* [Given task] Please reproduce the stretch of records from the line containing "Image resolution: width=1049" through the line containing "Action: pyautogui.click(x=635, y=451)", requests included, multiplying each coordinate in the answers by 2.45 and rounding to whole numbers, halves up. Leave every other number unchanged and give only those lines.

* [Extracted records]
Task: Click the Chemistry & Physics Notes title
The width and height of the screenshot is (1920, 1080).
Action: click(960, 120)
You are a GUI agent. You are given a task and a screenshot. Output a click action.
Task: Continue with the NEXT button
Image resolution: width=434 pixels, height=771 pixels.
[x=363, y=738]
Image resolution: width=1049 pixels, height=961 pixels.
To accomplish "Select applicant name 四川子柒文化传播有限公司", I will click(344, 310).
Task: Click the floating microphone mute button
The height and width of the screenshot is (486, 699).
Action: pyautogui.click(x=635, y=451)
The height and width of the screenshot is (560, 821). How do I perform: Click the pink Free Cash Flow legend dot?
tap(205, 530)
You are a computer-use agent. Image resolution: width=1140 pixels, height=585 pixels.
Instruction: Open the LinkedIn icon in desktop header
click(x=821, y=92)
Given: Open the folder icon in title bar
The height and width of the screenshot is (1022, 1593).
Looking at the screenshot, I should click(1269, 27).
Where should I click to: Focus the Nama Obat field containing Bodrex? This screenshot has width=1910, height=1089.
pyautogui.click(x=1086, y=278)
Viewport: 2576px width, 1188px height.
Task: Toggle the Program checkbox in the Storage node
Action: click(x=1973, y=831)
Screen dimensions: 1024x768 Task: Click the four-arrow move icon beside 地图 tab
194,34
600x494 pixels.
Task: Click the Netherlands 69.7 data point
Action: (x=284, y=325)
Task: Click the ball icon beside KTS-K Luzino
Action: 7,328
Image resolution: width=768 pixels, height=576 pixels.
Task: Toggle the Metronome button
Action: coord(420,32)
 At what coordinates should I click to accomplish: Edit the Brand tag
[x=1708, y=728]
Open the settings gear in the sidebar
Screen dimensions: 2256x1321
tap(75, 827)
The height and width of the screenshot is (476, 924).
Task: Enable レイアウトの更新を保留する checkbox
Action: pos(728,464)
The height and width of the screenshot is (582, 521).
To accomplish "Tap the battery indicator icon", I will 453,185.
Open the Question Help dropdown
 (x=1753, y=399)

* [Exercise result]
Image resolution: width=1049 pixels, height=961 pixels.
To accomplish "Select applicant name 四川子柒文化传播有限公司", I will click(843, 760).
Task: Click the floating microphone mute button
The height and width of the screenshot is (486, 699).
Action: pyautogui.click(x=1556, y=1105)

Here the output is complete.